Evaluation chaining allows you to create sequential pipelines where the results of one evaluation step can be used in subsequent steps. This is particularly useful when you need to:

  • Process model outputs through multiple stages
  • Make evaluation decisions based on previous results
  • Create complex evaluation workflows that depend on earlier outcomes

Basic Chain Configuration

Here's a simple example of how to set up an evaluation chain:

from patronus import Client

client = Client()

client.experiment(
    "Tutorial Project",
    dataset=dataset,
    chain=[
        {"task": agent_sql_generator, "evaluators": [eval_sql_syntax, detect_sql_injection]},
        {"task": agent_sql_executor, "evaluators": [eval_output_correctness]},
    ]
)

Chain Execution Flow

  1. Links in the chain are executed sequentially
  2. Within each link:
    1. First, the task is executed
    2. If the task returns None, the chain execution stops for this dataset row
    3. If the task returns a result, all evaluators for this link are executed concurrently
  3. After all evaluators in a link complete, execution moves to the next link
  4. If any task raises an exception, the chain execution stops for this dataset row

Accessing Previous Results

Tasks and evaluators in the chain can access results from previous links using the parent parameter.
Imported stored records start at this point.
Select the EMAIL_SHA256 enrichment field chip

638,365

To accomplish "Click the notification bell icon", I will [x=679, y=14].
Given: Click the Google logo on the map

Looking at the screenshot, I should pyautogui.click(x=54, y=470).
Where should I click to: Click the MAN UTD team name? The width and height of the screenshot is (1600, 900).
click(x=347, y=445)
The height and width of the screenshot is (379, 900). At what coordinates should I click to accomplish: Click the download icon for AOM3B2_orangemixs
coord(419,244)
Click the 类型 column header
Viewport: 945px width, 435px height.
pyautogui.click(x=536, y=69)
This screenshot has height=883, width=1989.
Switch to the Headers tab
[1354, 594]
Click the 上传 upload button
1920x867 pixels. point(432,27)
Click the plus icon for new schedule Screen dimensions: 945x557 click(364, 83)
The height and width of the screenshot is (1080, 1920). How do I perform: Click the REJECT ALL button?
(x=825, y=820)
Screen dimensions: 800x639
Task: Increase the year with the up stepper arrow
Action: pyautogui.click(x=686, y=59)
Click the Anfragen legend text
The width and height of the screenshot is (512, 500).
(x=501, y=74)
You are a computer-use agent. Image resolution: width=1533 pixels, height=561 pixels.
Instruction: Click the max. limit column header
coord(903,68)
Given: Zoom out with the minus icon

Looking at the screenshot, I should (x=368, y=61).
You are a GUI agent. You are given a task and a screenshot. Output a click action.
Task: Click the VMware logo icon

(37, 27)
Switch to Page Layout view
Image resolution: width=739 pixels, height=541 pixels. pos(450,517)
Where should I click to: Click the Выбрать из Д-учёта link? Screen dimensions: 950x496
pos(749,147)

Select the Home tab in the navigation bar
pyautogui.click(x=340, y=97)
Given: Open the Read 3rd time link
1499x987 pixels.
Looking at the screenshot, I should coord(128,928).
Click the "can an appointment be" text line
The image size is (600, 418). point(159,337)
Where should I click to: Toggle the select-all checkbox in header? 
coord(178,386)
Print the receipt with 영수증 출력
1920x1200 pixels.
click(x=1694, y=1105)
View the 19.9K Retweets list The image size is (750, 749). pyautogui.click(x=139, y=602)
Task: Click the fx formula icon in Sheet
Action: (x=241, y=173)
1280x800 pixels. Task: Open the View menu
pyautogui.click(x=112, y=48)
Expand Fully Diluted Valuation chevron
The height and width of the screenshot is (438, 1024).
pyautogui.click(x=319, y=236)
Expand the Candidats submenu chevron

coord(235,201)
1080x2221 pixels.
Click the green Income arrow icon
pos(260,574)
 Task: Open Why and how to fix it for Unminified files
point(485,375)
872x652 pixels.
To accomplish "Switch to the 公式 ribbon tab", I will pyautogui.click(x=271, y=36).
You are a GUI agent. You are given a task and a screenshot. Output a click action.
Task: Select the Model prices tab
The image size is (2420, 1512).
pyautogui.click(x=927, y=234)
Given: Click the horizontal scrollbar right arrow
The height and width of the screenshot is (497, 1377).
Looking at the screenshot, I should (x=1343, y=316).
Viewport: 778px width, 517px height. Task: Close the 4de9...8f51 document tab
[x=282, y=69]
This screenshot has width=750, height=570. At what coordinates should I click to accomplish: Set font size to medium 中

Here's an example:

@evaluator
def parent_evaluator(row: Row):
    ...

@task
def second_task(row: Row, parent: EvalParent) -> str | None:
    if not parent:
        return None  # No parent means we're not in a chain

    # Access previous task's output
    previous_output = parent.task.evaluated_model_output if parent.task else None

    # Access specific evaluator's result from previous link
    parent_eval = parent.find_eval_result(parent_evaluator)
    if parent_eval and not parent_eval.pass_:
        return None  # Stop chain if parent evaluation failed

    # Process data using results from previous link
    return process_data(previous_output)

Best Practices

  1. Early Termination: Use task result None to stop chain execution when further processing would be unnecessary or invalid.
  2. Result Propagation: Pass relevant information through task results and evaluations to make it available to subsequent chain links.
  3. Error Handling: Implement retry mechanisms for unreliable operations using the retry helper.